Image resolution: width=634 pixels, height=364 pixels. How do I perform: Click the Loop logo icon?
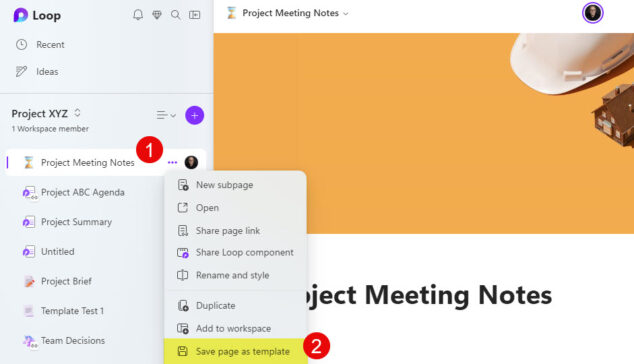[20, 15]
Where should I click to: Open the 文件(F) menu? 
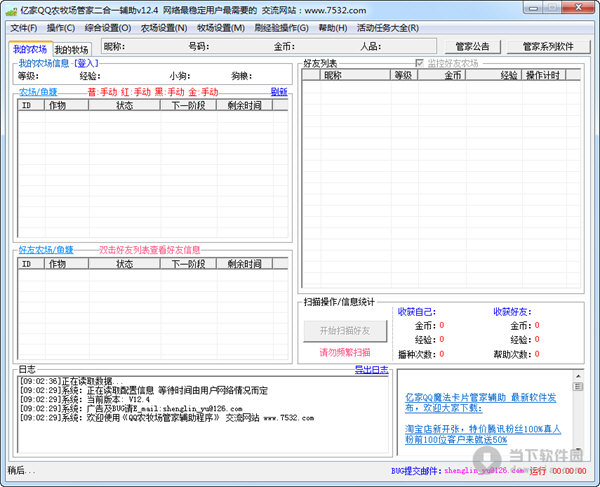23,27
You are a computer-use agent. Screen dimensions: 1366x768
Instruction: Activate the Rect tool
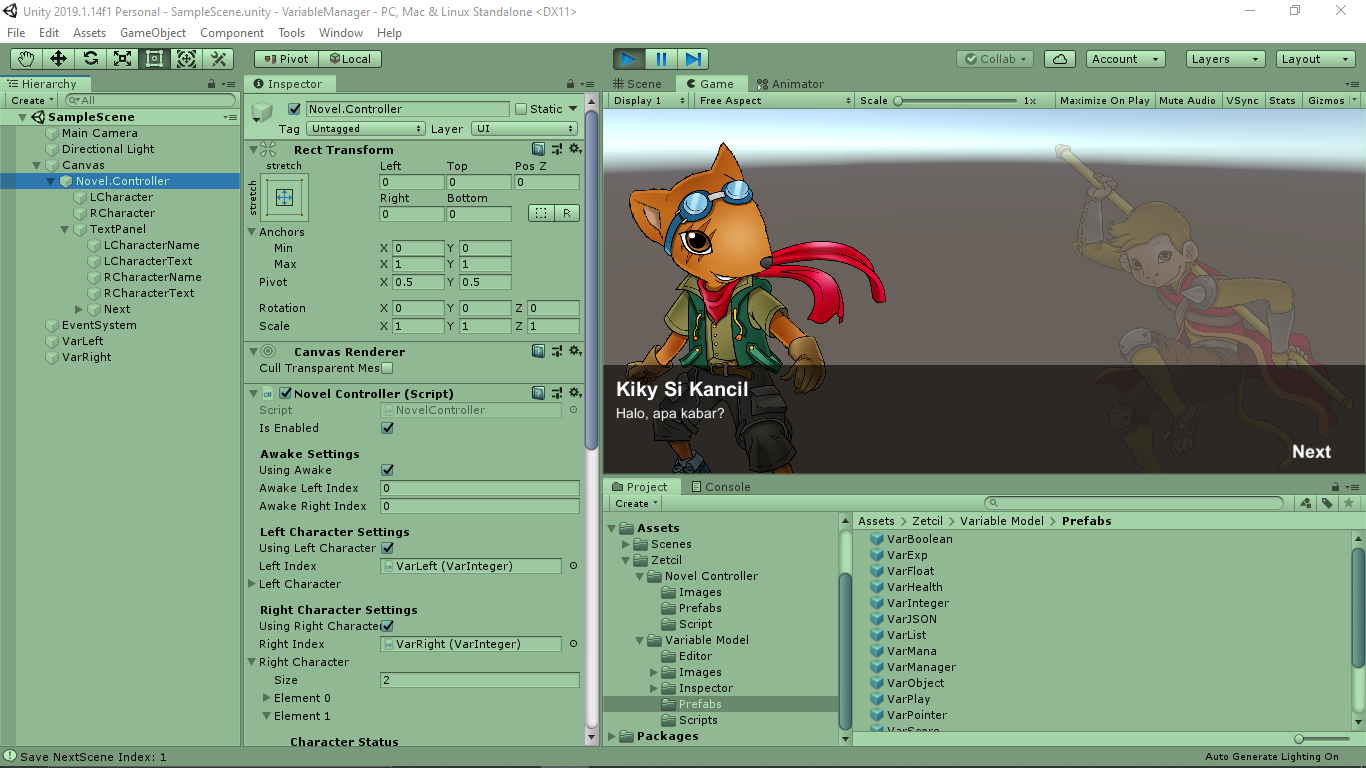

.....

Exactly the lines from the one with "Where should I" through the end of the entries above must be written out, and no pictures may be included.

Where should I click to: Open the 文件(F) menu? 
23,27
You are a computer-use agent. Screen dimensions: 1366x768
Instruction: Activate the Rect tool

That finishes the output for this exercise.